Use when improving an existing prompt's performance or reducing token costs.

**Step 1: Baseline current prompt**
```bash
python scripts/prompt_optimizer.py current_prompt.txt --analyze --output baseline.json
```

**Step 2: Identify issues**
Review the analysis report for:
- Token waste (redundant instructions, verbose examples)
- Ambiguous instructions (unclear output format, vague verbs)
- Missing constraints (no length limits, no format specification)

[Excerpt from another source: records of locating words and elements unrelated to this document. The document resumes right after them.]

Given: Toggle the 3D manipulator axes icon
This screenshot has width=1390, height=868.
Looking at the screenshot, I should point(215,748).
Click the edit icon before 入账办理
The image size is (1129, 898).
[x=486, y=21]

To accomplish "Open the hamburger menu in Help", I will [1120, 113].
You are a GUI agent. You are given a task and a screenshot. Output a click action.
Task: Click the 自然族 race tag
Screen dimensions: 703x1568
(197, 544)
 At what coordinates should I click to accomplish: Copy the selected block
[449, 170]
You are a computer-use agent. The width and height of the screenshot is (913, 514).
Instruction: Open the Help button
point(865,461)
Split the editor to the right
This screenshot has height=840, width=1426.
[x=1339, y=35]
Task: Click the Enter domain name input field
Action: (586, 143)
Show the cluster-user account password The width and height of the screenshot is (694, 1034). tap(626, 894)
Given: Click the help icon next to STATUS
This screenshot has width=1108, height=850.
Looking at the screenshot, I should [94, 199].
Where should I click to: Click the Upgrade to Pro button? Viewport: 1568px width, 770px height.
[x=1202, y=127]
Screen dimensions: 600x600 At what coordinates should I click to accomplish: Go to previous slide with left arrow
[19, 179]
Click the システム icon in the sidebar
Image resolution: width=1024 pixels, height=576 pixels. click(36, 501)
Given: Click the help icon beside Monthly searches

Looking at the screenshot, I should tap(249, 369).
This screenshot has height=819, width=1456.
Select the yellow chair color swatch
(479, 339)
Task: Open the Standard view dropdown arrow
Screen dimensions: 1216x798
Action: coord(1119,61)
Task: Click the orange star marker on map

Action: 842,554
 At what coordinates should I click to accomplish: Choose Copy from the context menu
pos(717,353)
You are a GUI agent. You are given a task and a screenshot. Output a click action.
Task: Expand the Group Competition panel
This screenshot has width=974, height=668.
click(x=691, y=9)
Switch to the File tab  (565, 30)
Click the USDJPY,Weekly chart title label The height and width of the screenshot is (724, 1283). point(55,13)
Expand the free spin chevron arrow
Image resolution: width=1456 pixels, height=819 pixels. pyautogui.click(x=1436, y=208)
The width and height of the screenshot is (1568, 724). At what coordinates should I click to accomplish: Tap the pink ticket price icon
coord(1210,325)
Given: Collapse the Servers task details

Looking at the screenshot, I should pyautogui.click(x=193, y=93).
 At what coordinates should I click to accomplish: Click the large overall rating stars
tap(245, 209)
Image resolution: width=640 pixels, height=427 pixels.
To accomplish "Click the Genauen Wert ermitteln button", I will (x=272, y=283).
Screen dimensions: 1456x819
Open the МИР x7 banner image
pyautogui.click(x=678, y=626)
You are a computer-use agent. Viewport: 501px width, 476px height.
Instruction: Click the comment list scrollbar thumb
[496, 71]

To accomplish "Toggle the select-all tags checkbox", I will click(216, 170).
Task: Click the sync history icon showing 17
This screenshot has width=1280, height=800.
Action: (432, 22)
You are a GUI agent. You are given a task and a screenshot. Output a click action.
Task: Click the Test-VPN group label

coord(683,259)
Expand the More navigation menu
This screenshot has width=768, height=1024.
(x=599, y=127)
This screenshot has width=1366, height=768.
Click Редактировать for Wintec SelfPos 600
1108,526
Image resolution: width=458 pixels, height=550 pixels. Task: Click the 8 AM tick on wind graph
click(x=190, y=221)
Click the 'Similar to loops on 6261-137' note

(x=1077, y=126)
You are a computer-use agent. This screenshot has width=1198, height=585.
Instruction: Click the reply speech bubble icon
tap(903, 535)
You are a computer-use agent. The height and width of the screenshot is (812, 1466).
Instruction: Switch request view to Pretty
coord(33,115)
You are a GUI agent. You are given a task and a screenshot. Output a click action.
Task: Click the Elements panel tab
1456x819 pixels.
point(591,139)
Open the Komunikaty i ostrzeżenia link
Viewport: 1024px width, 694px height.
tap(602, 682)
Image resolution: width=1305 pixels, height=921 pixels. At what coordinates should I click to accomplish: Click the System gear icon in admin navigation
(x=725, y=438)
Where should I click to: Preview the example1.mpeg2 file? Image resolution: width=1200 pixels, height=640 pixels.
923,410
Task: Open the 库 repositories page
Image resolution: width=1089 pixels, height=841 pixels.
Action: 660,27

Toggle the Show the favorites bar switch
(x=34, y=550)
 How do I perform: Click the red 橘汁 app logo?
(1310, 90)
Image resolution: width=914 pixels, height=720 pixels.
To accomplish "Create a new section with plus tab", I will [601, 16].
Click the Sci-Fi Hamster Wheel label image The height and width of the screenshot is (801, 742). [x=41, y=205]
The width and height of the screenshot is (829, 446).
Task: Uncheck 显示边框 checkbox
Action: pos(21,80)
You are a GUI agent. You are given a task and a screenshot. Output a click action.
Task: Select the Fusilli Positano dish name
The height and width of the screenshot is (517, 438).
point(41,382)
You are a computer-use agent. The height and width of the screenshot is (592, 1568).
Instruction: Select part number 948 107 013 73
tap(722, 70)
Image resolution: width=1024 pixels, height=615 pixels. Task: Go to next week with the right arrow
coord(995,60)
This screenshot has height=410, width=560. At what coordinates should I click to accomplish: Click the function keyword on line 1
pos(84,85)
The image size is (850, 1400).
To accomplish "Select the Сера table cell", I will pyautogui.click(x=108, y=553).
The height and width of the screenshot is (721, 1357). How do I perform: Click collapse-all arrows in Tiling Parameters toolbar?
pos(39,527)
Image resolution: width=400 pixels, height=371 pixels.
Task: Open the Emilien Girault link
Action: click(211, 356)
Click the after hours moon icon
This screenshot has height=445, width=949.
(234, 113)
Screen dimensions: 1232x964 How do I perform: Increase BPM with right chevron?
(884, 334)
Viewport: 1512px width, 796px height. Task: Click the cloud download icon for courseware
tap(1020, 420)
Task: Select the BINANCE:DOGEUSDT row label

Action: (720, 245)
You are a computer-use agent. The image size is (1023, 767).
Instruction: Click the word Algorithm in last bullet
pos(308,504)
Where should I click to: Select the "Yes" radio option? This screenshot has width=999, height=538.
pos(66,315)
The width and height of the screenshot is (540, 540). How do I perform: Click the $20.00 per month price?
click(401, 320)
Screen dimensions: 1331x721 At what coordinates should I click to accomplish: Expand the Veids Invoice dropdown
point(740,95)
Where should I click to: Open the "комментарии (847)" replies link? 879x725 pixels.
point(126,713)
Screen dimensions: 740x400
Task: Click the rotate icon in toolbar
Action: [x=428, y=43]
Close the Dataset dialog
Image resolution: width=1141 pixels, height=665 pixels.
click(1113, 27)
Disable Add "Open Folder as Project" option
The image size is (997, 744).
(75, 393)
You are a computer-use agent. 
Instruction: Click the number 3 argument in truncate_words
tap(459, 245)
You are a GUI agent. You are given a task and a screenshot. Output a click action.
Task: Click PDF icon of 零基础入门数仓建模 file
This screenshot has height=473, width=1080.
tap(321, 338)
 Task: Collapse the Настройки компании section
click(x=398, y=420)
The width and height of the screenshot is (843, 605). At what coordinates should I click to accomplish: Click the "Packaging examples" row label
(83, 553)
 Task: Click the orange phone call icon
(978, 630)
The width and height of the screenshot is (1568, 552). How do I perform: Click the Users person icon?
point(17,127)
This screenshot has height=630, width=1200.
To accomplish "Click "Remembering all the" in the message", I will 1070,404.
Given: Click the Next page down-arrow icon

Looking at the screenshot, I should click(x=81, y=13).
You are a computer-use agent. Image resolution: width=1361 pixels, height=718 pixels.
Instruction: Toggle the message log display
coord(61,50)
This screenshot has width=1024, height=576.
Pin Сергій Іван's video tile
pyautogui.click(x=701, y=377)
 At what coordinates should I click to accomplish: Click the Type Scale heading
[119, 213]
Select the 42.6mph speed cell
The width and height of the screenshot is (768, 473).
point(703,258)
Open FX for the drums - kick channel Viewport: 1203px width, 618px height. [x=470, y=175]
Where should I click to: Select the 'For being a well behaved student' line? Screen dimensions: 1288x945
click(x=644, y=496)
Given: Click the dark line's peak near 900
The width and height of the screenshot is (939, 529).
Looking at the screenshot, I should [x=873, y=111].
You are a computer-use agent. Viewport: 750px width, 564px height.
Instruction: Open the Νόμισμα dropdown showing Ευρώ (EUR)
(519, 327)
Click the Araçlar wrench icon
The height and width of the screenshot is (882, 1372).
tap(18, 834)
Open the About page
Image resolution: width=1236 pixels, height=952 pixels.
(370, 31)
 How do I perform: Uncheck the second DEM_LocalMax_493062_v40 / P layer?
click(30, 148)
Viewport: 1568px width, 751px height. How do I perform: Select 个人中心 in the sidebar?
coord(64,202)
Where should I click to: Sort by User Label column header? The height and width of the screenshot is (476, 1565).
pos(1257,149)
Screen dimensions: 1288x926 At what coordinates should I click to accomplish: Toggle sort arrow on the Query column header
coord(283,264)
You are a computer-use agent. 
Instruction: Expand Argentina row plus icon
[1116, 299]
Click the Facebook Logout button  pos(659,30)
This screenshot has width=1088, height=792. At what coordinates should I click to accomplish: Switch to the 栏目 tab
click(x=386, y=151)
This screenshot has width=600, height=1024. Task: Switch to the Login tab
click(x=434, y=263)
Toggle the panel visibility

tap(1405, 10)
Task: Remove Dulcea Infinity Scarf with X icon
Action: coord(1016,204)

**Step 3: Apply optimization patterns**
| Issue | Pattern to Apply |
|-------|------------------|
| Ambiguous output | Add explicit format specification |
| Too verbose | Extract to few-shot examples |
| Inconsistent results | Add role/persona framing |
| Missing edge cases | Add constraint boundaries |

**Step 4: Generate optimized version**
```bash
python scripts/prompt_optimizer.py current_prompt.txt --optimize --output optimized.txt
```

**Step 5: Compare results**
```bash
python scripts/prompt_optimizer.py optimized.txt --analyze --compare baseline.json
# Shows: token reduction, clarity improvement, issues resolved
```

**Step 6: Validate with test cases**
Run both prompts against your evaluation set and compare outputs.

---

### Few-Shot Example Design Workflow

Use when creating examples for in-context learning.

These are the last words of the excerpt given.